Feds Poised to Bless More Storage in Elephant Butte Reservoir

Green Group Scorns Missed Opportunities to Rethink the Rio Grande

ALBUQUERQUE, N.M.—The U.S. Bureau of Reclamation is primed to award a long-term contract (through 2050) to the Albuquerque-Bernalillo Water Utility Authority to store 50,000 acre-feet of San Juan-Chama water in Elephant Butte Reservoir despite its impacts on flows in the Rio Grande. In January of 2017, Reclamation passed on the anticipated approval recognizing that it had not analyzed the environmental impacts on flows in the Rio Grande above Elephant Butte Reservoir. However, now after completing a cursory review of the upstream impacts in an environmental assessment, Reclamation plans to approve the additional storage in Elephant Butte Reservoir. 

“This is a missed opportunity for Reclamation to lead the Rio Grande Basin to a more sustainable water future,” said Jen Pelz, Wild Rivers Program Director at WildEarth Guardians. “Elephant Butte Reservoir—with evaporation rates double that of its upstream counterparts—is the last place we should store water in a warming climate.” 

The Water Authority has stored a portion of its San Juan-Chama Project water—water imported to the Basin—in Elephant Butte Reservoir since 1983, when Reclamation approved the original 25-year contract. This storage provides the Water Authority with the last chance to capture this imported water and transfer it back upstream for use. However, since the original contract was granted the landscape has changed significantly. First, the warming climate has diminished river flows and increased evaporation losses from reservoirs. Second, water managers are now under a legal mandate to protect and recover several endangered species—the Rio Grande silvery minnow, Southwestern willow flycatcher, and yellow-billed cuckoo, among others—that depend on dynamic and perennial river flows for survival. The reshuffling of water implicit in grant of the storage contract impacts timing and amount of flows in the Rio Grande and Rio Chama in the middle valley. 

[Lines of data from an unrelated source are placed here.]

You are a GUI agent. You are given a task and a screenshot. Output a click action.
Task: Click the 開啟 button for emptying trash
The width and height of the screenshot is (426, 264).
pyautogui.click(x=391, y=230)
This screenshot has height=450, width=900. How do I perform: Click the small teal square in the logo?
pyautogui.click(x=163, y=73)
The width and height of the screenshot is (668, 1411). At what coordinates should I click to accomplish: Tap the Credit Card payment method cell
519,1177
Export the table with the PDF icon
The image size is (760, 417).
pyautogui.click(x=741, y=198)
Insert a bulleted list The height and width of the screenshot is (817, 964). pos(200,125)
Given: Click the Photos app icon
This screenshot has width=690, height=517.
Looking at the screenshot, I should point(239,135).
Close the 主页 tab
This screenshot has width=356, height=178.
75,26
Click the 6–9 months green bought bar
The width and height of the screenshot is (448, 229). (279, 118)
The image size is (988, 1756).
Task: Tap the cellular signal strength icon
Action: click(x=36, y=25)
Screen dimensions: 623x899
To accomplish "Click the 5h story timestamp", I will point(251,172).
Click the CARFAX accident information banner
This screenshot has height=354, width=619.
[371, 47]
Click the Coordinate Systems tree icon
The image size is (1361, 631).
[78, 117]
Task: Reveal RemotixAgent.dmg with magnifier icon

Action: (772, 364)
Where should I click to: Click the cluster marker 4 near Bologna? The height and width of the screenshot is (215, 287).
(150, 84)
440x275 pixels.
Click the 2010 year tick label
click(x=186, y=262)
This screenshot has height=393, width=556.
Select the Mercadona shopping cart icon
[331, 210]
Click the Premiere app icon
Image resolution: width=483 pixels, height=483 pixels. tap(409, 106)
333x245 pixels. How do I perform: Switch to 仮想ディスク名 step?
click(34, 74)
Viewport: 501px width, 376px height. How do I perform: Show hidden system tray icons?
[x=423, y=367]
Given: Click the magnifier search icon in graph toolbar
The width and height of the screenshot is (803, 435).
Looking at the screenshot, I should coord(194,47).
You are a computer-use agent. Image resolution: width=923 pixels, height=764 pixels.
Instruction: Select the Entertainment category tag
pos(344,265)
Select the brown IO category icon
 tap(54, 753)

“As circumstances change so should the solutions,” added Pelz. “Blindly granting another long-term contract to continue the status quo without evaluating a range of options is not what is best for the Rio Grande and it violates the law.” 

Reclamation originally evaluated the environmental impacts of the project as a part of a more comprehensive (yet geographically limited) review of the 2008 Operating Agreement—an agreement between Reclamation, Elephant Butte Irrigation District, and the El Paso County Water Irrigation District—that hopes to settle disputes between the parties and set out a revised system for allocating water under the Rio Grande Project. However, based on Guardians’ comments during this process, Reclamation declined to approve the long-term contract at that stage citing the need for additional analysis of upstream impacts. 

“Climate change is already upon us in the Southwest and the consequences to the Rio Grande are predicted to be dire,” added Pelz. “Burying our heads in the sand is not going to make it go away. This is a prime opportunity to begin adjusting accordingly and taking bold actions to rethink how, when and where we store and release water to ensure a living Rio Grande and healthy communities.”